▼▼▼

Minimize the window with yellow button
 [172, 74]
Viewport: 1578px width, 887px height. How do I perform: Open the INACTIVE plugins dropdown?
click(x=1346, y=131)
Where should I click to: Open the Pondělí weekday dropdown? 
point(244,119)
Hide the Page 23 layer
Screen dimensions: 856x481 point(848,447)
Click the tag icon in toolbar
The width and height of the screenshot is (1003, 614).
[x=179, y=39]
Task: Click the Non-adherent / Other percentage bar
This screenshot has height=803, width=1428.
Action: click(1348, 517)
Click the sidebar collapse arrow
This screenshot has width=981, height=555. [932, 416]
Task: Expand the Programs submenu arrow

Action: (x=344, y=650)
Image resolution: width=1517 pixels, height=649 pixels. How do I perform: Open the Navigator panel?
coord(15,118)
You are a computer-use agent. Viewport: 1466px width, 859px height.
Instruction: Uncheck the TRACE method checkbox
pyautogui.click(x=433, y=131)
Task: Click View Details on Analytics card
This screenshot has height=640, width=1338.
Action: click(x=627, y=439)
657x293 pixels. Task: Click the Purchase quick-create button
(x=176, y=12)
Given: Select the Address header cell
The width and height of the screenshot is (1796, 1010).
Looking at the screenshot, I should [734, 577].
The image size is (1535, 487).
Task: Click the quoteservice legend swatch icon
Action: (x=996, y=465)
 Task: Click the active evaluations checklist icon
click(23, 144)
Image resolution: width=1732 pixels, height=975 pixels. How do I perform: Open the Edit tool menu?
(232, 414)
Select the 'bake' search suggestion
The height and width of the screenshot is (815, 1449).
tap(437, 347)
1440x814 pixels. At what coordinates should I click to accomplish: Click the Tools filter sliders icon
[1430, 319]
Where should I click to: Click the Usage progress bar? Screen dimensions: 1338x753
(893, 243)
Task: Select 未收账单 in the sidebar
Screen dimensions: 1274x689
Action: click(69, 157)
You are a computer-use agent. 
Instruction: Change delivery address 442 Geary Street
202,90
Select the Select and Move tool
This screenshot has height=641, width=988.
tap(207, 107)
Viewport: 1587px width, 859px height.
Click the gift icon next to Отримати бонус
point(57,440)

▲▲▲

WHAT IS EXPECTED: Each entry should be reproduced in the output exactly.

EXPECTED OUTPUT:
Minimize the window with yellow button
 [172, 74]
Viewport: 1578px width, 887px height. How do I perform: Open the INACTIVE plugins dropdown?
click(x=1346, y=131)
Where should I click to: Open the Pondělí weekday dropdown? 
point(244,119)
Hide the Page 23 layer
Screen dimensions: 856x481 point(848,447)
Click the tag icon in toolbar
The width and height of the screenshot is (1003, 614).
[x=179, y=39]
Task: Click the Non-adherent / Other percentage bar
This screenshot has height=803, width=1428.
Action: click(1348, 517)
Click the sidebar collapse arrow
This screenshot has width=981, height=555. [932, 416]
Task: Expand the Programs submenu arrow

Action: (x=344, y=650)
Image resolution: width=1517 pixels, height=649 pixels. How do I perform: Open the Navigator panel?
coord(15,118)
You are a computer-use agent. Viewport: 1466px width, 859px height.
Instruction: Uncheck the TRACE method checkbox
pyautogui.click(x=433, y=131)
Task: Click View Details on Analytics card
This screenshot has height=640, width=1338.
Action: click(x=627, y=439)
657x293 pixels. Task: Click the Purchase quick-create button
(x=176, y=12)
Given: Select the Address header cell
The width and height of the screenshot is (1796, 1010).
Looking at the screenshot, I should [734, 577].
The image size is (1535, 487).
Task: Click the quoteservice legend swatch icon
Action: (x=996, y=465)
 Task: Click the active evaluations checklist icon
click(23, 144)
Image resolution: width=1732 pixels, height=975 pixels. How do I perform: Open the Edit tool menu?
(232, 414)
Select the 'bake' search suggestion
The height and width of the screenshot is (815, 1449).
tap(437, 347)
1440x814 pixels. At what coordinates should I click to accomplish: Click the Tools filter sliders icon
[1430, 319]
Where should I click to: Click the Usage progress bar? Screen dimensions: 1338x753
(893, 243)
Task: Select 未收账单 in the sidebar
Screen dimensions: 1274x689
Action: click(69, 157)
You are a computer-use agent. 
Instruction: Change delivery address 442 Geary Street
202,90
Select the Select and Move tool
This screenshot has height=641, width=988.
tap(207, 107)
Viewport: 1587px width, 859px height.
Click the gift icon next to Отримати бонус
point(57,440)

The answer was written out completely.